La France, le pays des droits de l’homme doit cesser de tolérer que ses citoyens exercent des pressions indues sur l’État civil d’autres juridictions, dans le but de contourner la loi française. Les femmes québécoises et leurs enfants méritent la même considération, la même dignité que les citoyennes françaises. À l’instar de l’Italie et de l’Espagne, il nous paraît urgent que la France fasse de la GPA un délit universel, sanctionné quel que soit le territoire sur lequel elle est pratiquée.

 

Si les transgressions à l’encadrement prétendument « protecteur » sont « amnistiées » par les tribunaux, faisant sauter les « verrous » dès la première infraction, on peut se questionner sur la fonction réelle de l’encadrement de la GPA au Québec et dans le monde.

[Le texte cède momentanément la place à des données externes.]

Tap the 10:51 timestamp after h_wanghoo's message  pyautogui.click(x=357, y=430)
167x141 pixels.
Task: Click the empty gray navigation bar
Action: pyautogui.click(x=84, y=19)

La reconnaissance légale de la filiation « d’intention » par les États est le socle de l’industrie lucrative de la GPA et devient finalement, en dépit des bonnes intentions proclamées, le moteur de sa croissance. Le seul moyen de tarir cette industrie à la source est de cesser de reconnaître toutes les filiations obtenues par des contrats dont l’objet est un être humain, car cette pratique est contraire à l’ordre public et au bien commun.

 

Mais, dès lors que les lois, normes et règlements sont introduits pour réguler des transactions ayant pour objet un enfant, et pour moyen, le corps d’autrui, l’application de ces règlements se heurte à la réalité du fait accompli. La situation ne peut être ici corrigée de manière satisfaisante a posteriori, car le préjudice est infligé a priori, au moment de la signature du contrat, qui prévoit que l’enfant sera cédé à autrui avant même d’être conçu.